How the Guillotine Was Designed to Be Humane
Before the French Revolution, the method of execution in France depended on social class. Nobles were beheaded by sword, a relatively quick death if the executioner was skilled. Commoners were hanged, broken on the wheel, or burned. These methods were often slow, unreliable, and public in ways designed to maximize suffering as a deterrent.

In 1789, Joseph-Ignace Guillotin, a physician and member of the National Assembly, proposed that all executions should be performed by a single, painless method applied equally regardless of class. His argument wasn't against the death penalty—he accepted it as a legal reality—but against the cruelty and inequality of its administration. He advocated for a mechanical decapitation device that would make execution instant and democratic. Equal citizens, he reasoned, deserved equal deaths.
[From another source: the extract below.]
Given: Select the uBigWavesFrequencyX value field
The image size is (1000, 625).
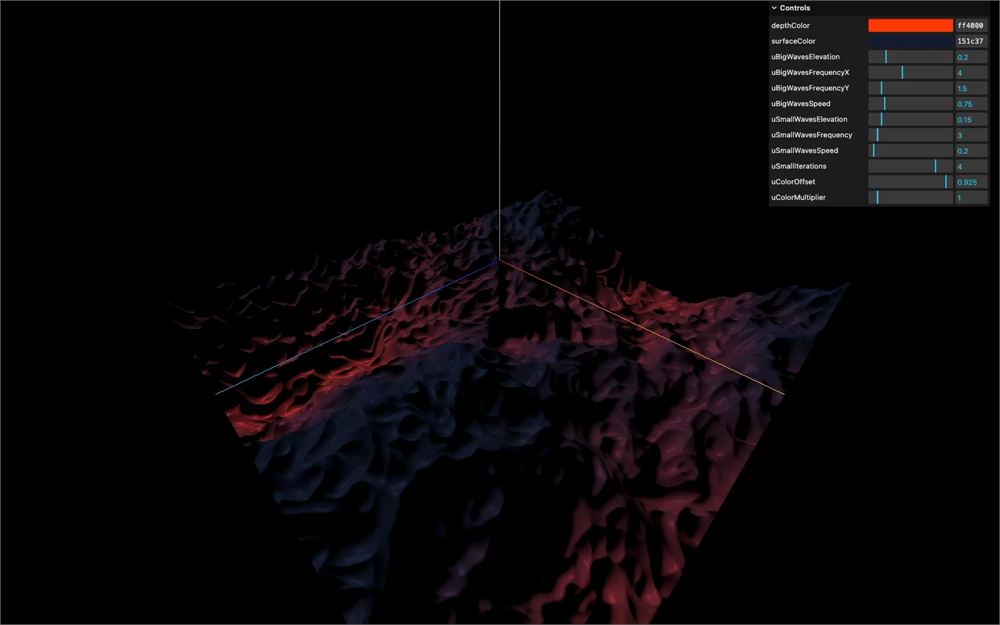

Guillotin didn't design the machine. The actual engineering was done by Antoine Louis, the secretary of the Academy of Surgery, and Tobias Schmidt, a German harpsichord maker who built the prototype. Louis designed the angled blade—earlier versions used a straight, crescent-shaped edge, but testing on cadavers showed that an oblique blade cut more reliably. Schmidt constructed it for 960 livres, undercutting a rival bid. The first execution took place on April 25, 1792, when a highwayman named Nicolas Pelletier was beheaded in front of the Hôtel de Ville in Paris.
The device worked exactly as intended. The blade fell, and death appeared to be instantaneous. Observers reportedly found it disappointing—too fast, too clean. "Give me back my wooden gallows," one crowd member is said to have complained.
Within a year, the device became the Revolution's signature instrument. During the Reign of Terror, between September 1793 and July 1794, roughly 17,000 people were guillotined across France, including Louis XVI and Marie Antoinette. The machine designed to eliminate cruelty became the icon of industrialized killing.
Guillotin himself was horrified by the association and spent his later years trying to distance himself from the device. His family petitioned the French government after his death in 1814 to change the machine's name. The government refused. The family changed their surname instead.